Ghana’s President John Evans Atta Mills has not taken an official position on homosexuality, despite numerous calls for tougher laws. Currently, the law forbids “unnatural carnal knowledge.”

In Ghana’s oil-producing Western Region, Minister Paul Evans Aidoo heightened the debate when he ordered the arrest of homosexuals. Last Wednesday, the minister was quoted on radio ordering the Bureau of National Investigations (BNI) to make the arrests.

“We want to get rid of these people from the society,” he said. “We want to get them so that we can test the strength of our laws.”

Meanwhile, Christian leaders are threatening to mobilize their congregations against politicians who defend homosexuality and lesbianism.

Muslim leaders have also been swift to condemn homosexuality. Sheikh Osmanu Nuhu Sharubutu, Chief Imam of Ghana, said homosexuality “is not even practiced by animals in the jungle.”

Afful watches all of this with horror.

“Now that all this noise is going on, we are in hell. We are going through hell,” he says.

On most issues, Ghana has a fairly vocal human rights activist community. Not so in this instance. Amnesty International Ghana Director Laurence Amesu says the rights of all people, including homosexuals, should be respected. But he will not take a position on the “unnatural carnal knowledge” law.

Richard Quason, deputy commissioner of the Ghana Commission on Human Rights and Administrative Justice, strikes a similar note.

“The commission is not taking a stance on the law,” he says. “As far as the commission is concerned, all persons are entitled to protection under the laws of our country.”

Mob justice, he continued, is unacceptable.

Daniel Asare Korang, however, will take a position, both on the law and the issue in general.

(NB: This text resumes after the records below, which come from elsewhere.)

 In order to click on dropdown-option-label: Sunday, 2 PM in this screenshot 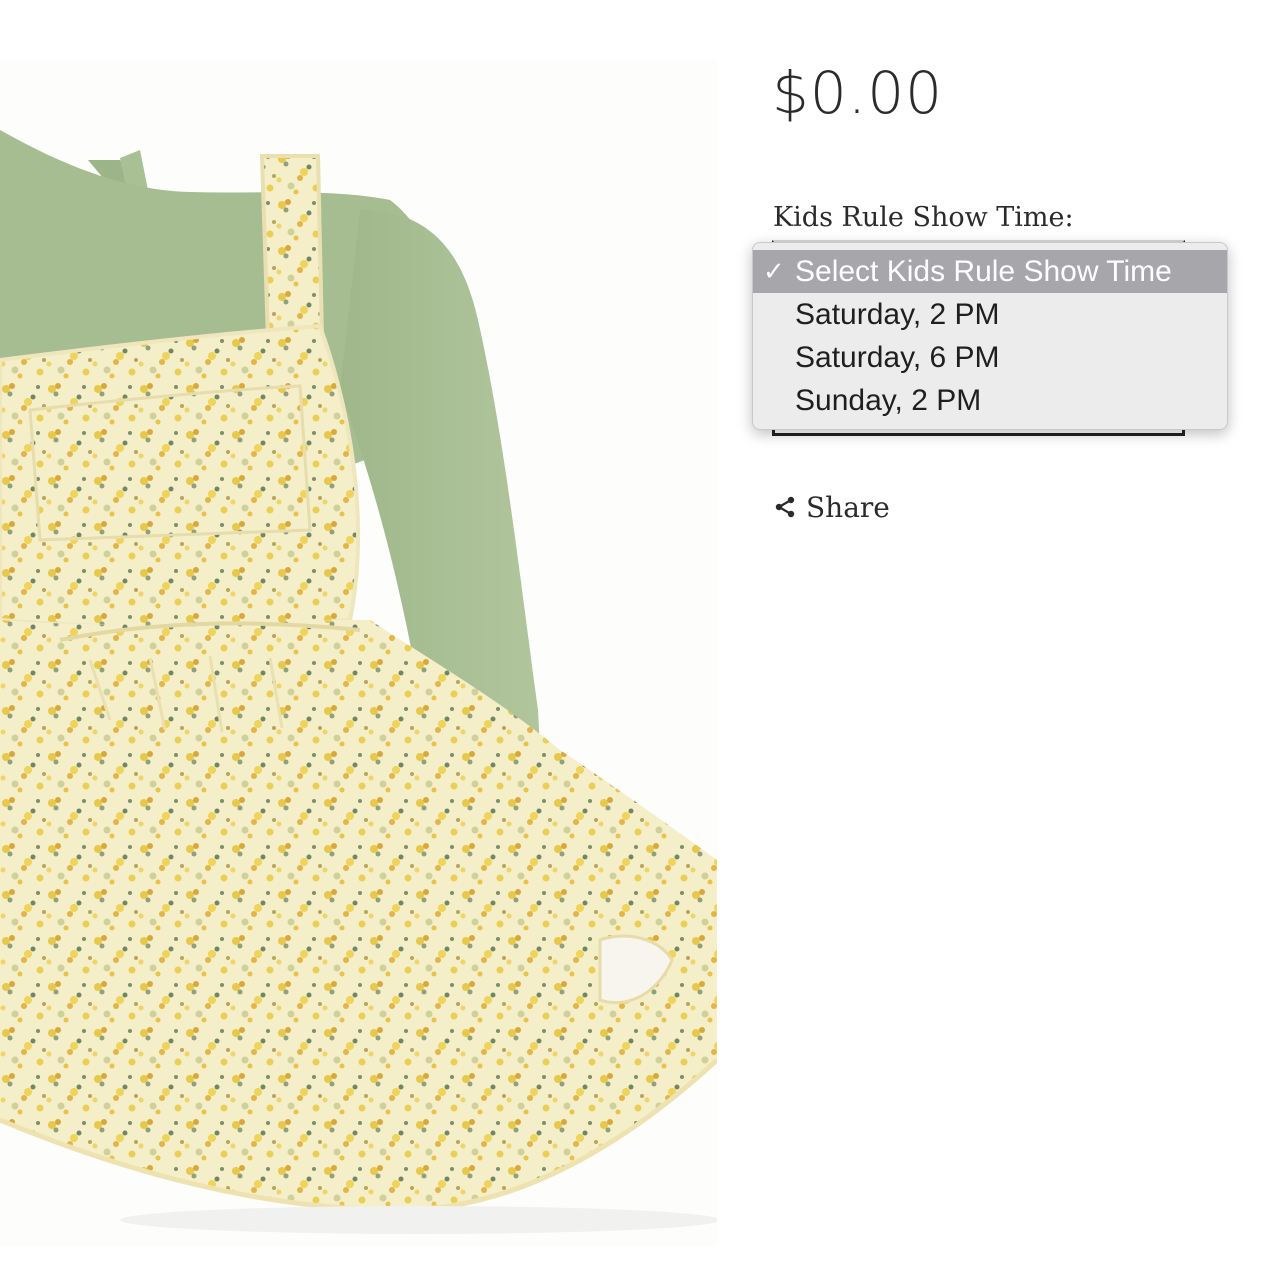, I will do `click(888, 400)`.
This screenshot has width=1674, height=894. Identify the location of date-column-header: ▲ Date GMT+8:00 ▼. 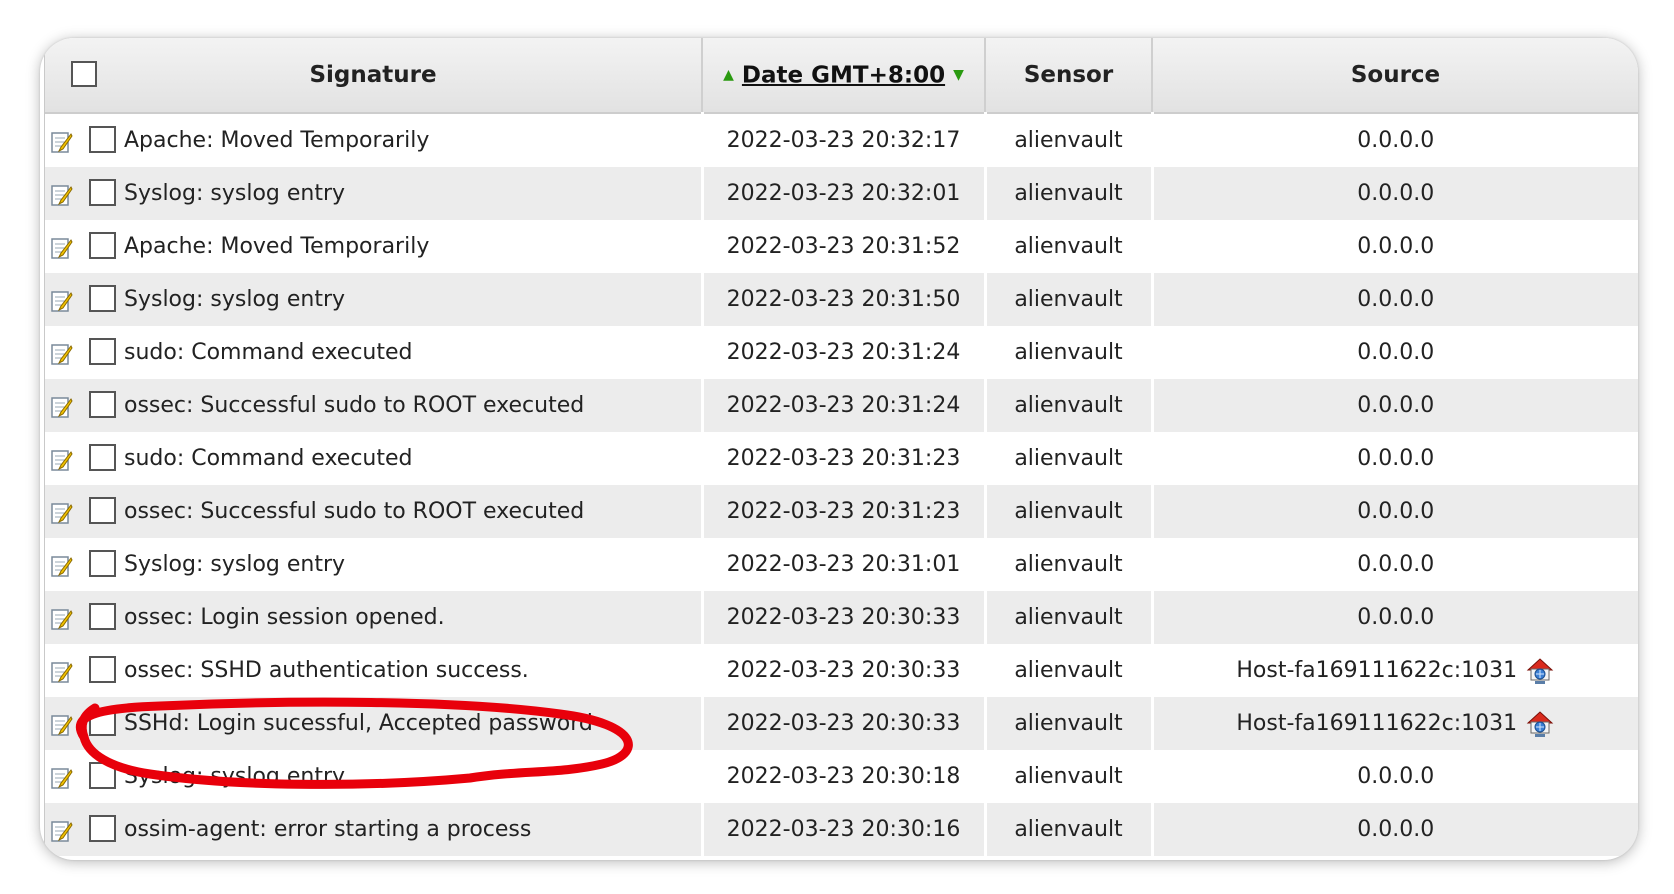
(844, 76).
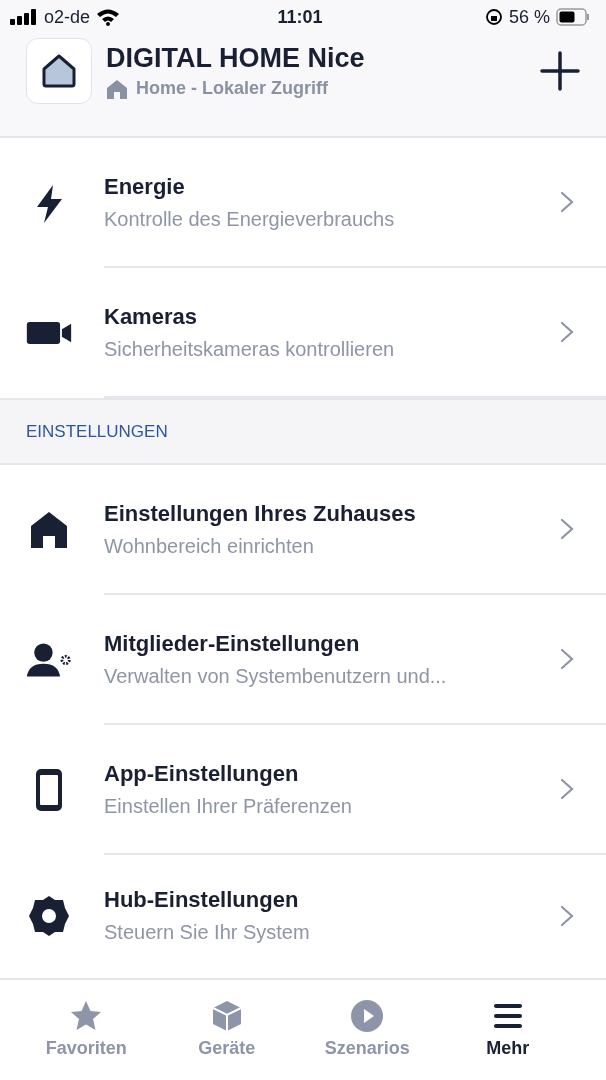 This screenshot has width=606, height=1080. What do you see at coordinates (24, 17) in the screenshot?
I see `signal-icon` at bounding box center [24, 17].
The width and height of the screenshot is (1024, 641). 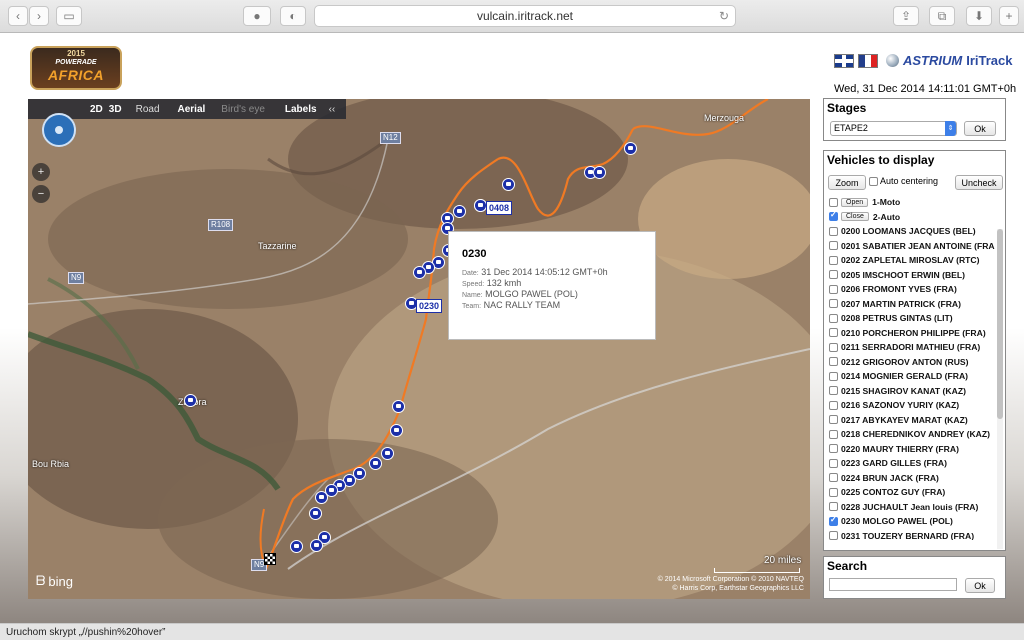 What do you see at coordinates (910, 290) in the screenshot?
I see `vehicle-row: 0206 FROMONT YVES (FRA)` at bounding box center [910, 290].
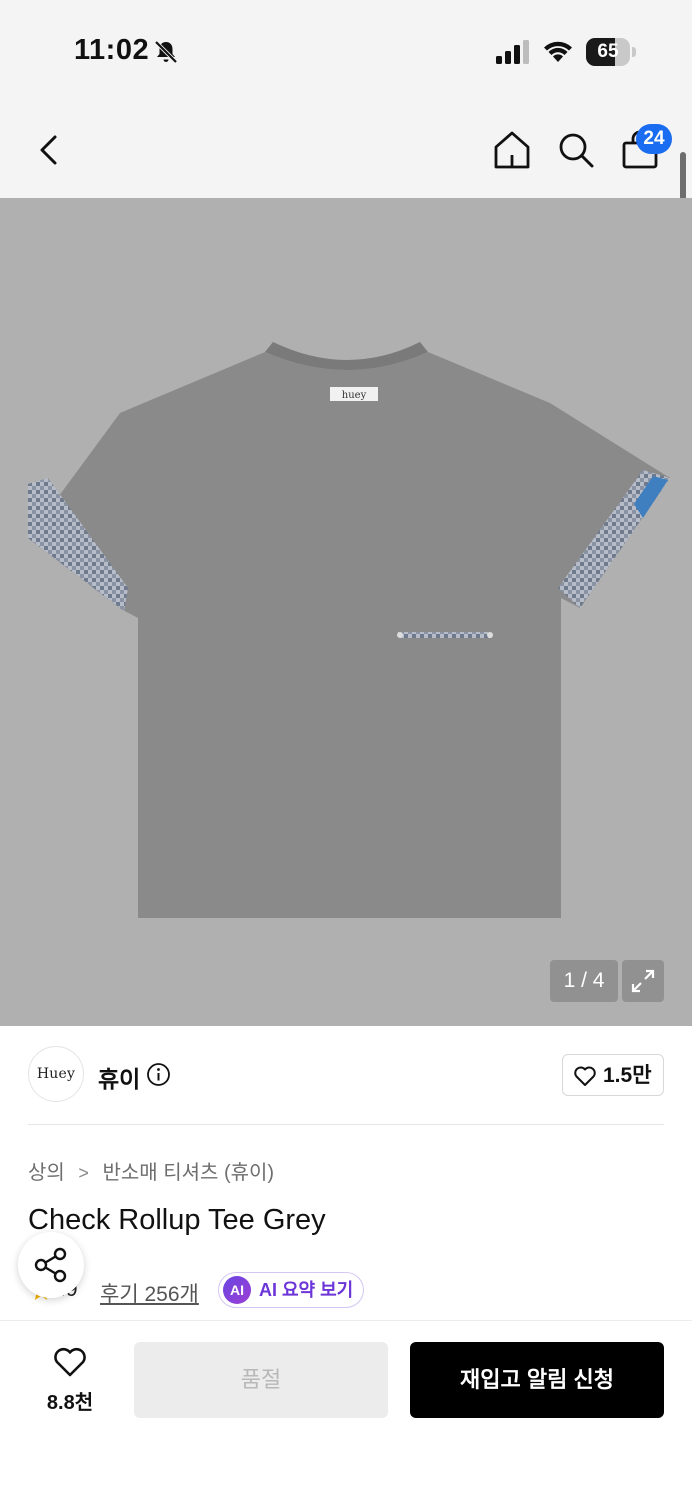 The width and height of the screenshot is (692, 1500). Describe the element at coordinates (70, 1380) in the screenshot. I see `wishlist-button: 8.8천` at that location.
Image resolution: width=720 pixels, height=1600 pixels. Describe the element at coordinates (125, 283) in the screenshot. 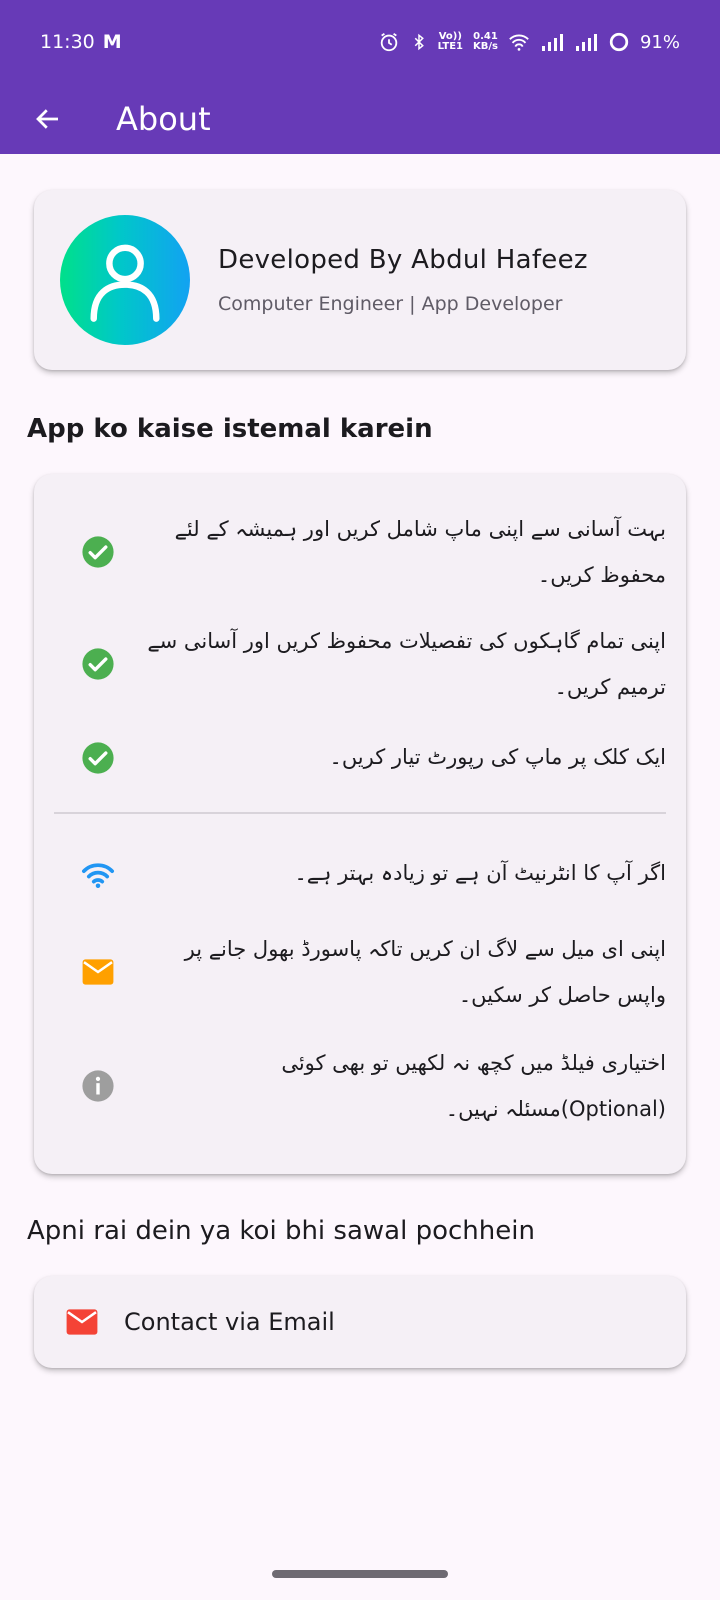

I see `person-icon` at that location.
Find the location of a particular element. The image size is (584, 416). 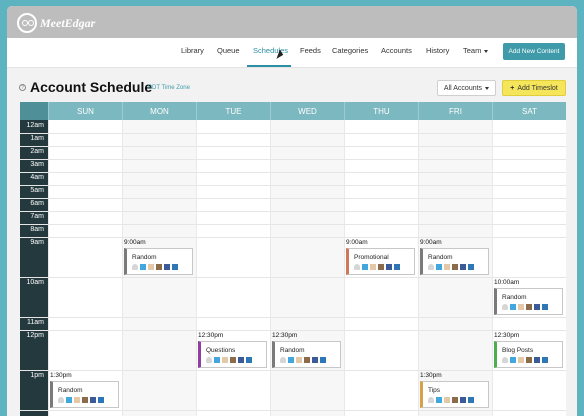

“I believe,” says the programs manager of Human Rights Advocacy Centre, “in Ghana it’s quite difficult to get civil society to organize to come out and say, ‘We support homosexuals,’ because the fear is they will be associated with them.”

But he says his organization has been very active on the issue. While they have yet to hold a press conference to counter those held by religious entities, Korang says the group has taken a number of gay men, including Afful, to a Constitutional Review Committee, where they succeeded in pressing for a recommendation to include sexual orientation in the forthcoming re-draft of the country’s highest law.

They’ve also brought gay men to the Register General, showing them how to sign on and get legal sanction to form non-governmental organizations. In addition, he says, they’ve sent a memo to the Bureau of National Investigations outlining practices of fair treatment.

“I believe that Ghana is a secular state,” he says. “Ghana is not ruled by the Bible or the Koran. Ghana is ruled by the Constitution.”